Difference between revisions of "Database files in IFs"
|Line 29:||Line 29:|
Revision as of 17:18, 28 March 2016
IFs Historical Database Files
IFs uses Microsoft Access files to store data and data dictionary (meta-data). All data files are in the “IFs\Data” folder. Data and related files are listed below:
- IFsHistSeries.Mdb is the largest and most frequently used IFs data file containing more than three thousand data tables each containing 186 rows (one row of data per country) and several columns (one column per year). The figure below shows data from an IFsHistSeries table.
- DataDict.Mdb is the data dictionary file with a table containing one row of meta-data (e.g., definition, unit, source, last date of update) for each of the data tables in IFsHistSeries.Mdb.
- IFs.Mdb is the Microsoft Access file that contains several IFs data tables. One of these table - "Country Translation" - is requied for automated IFs data import/update. Country Translation table maintains (and updates) a concordance list between country names used by IFs and data sources.
- IFsWVSCohort.Mdb is the file that contains data from waves of World Value Survey, a global survey of cultural values conducted by University of Michigan.

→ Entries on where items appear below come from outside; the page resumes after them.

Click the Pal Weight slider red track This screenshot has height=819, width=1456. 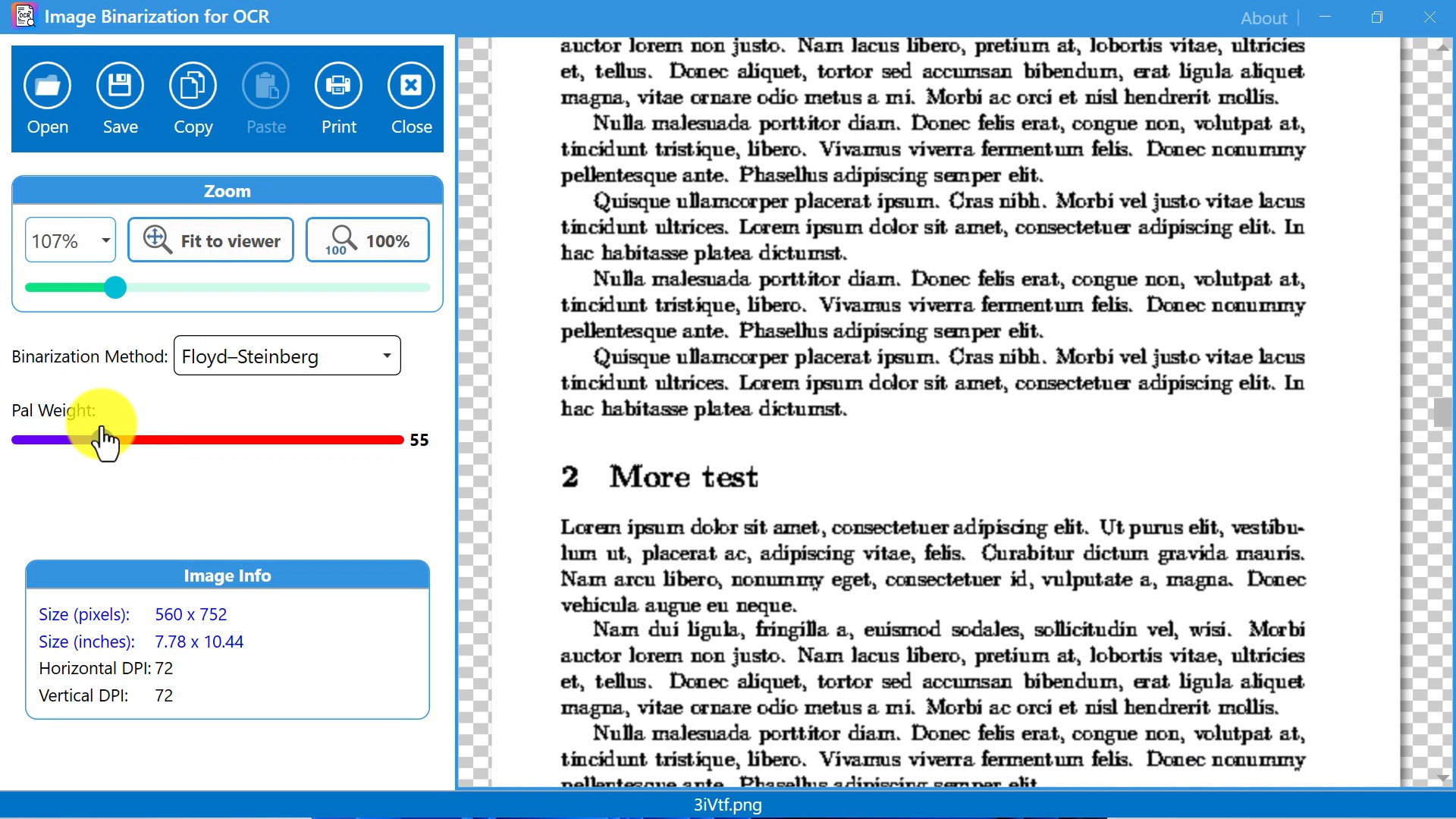point(265,440)
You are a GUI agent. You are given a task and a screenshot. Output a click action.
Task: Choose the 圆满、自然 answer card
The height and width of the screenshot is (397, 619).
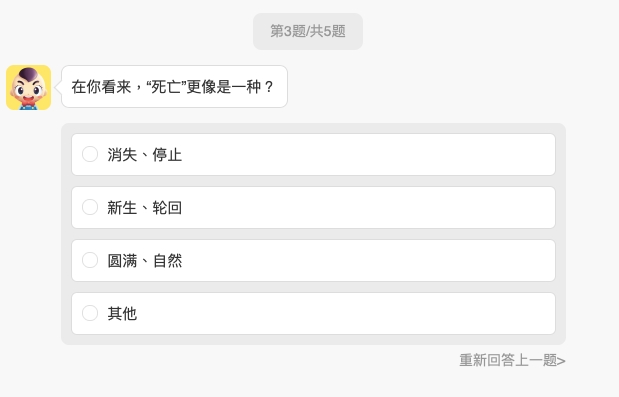tap(313, 260)
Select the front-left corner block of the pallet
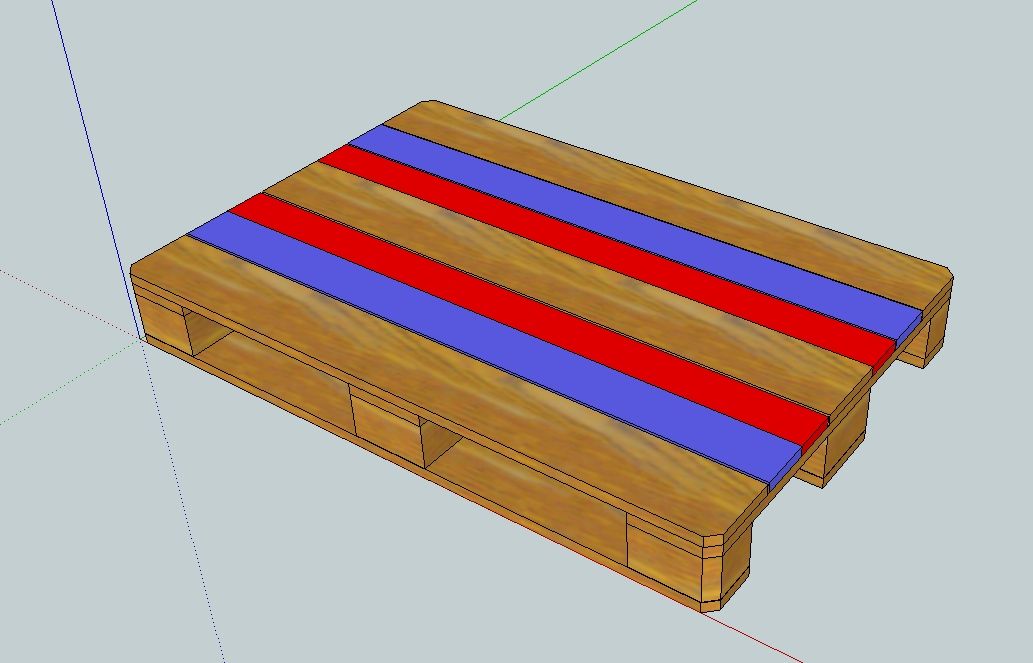Viewport: 1033px width, 663px height. [x=160, y=320]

- IFsDataImport.Mdb, is an MS Access database that holds the data series imported using IFs software's automated single series 'import' interface.
- IFsDataImportBatch.Mdb, is the Access database that houses the data series imported using IFs software's automated batch import interface.
IFs Data Table Naming Convention
Names of all data tables in IFsHistSeries.MDB start with the prefix “Series”. The “Series” prefix is followed by an issue area prefix, e.g., “Ag” for agriculture or “Ed” for education. This second tier of prefix might be followed by additional prefixes (e.g., "EdSec" for secondary education) or might be absent altogether (e.g., in some of the earlier imports).
Data series names might also contain a suffix, the usual purpose of which is to differentiate among the sources for the same/similar series.
No spaces or symbols (other than %) are allowed in series name.
IFs DataDict Columns
The Datadict.mdb file serves as a reference for all series in the IFsHistSeries.mdb file. Every series in IFsHistSeries has an entry in DataDict containing all of the metadata on that series. The Data Dictionary lists each variable, the groups to which it belongs (e.g., Agriculture, Economics) its subgroup (e.g., Trade, Consumption), and additional identifying information. This information includes whether or not the data is a series (Yes/No), CoVaTrA, Cohort. It also includes a definition of the variable, and a column for an extended definition provided by the data source. The data dictionary has columns identifying the years for which a series has data, the source of the data, the original source (e.g. a series may have been pulled from the FAO website, but may have originated as World Bank research.) and the source name of the series, and an identifier for which team member last updated the series and when. It also includes instructions on how data should be aggregated or disaggregated for provincial models (e.g., by population or GDP distribution). Some additional information is supplied that is used by the model such as whether a datum of 0 should be treated as a null or as a zero, if a series is used in the preprocessor, if it is compared to other forecasts, the number of decimal places to read, and any formulas applied to the data.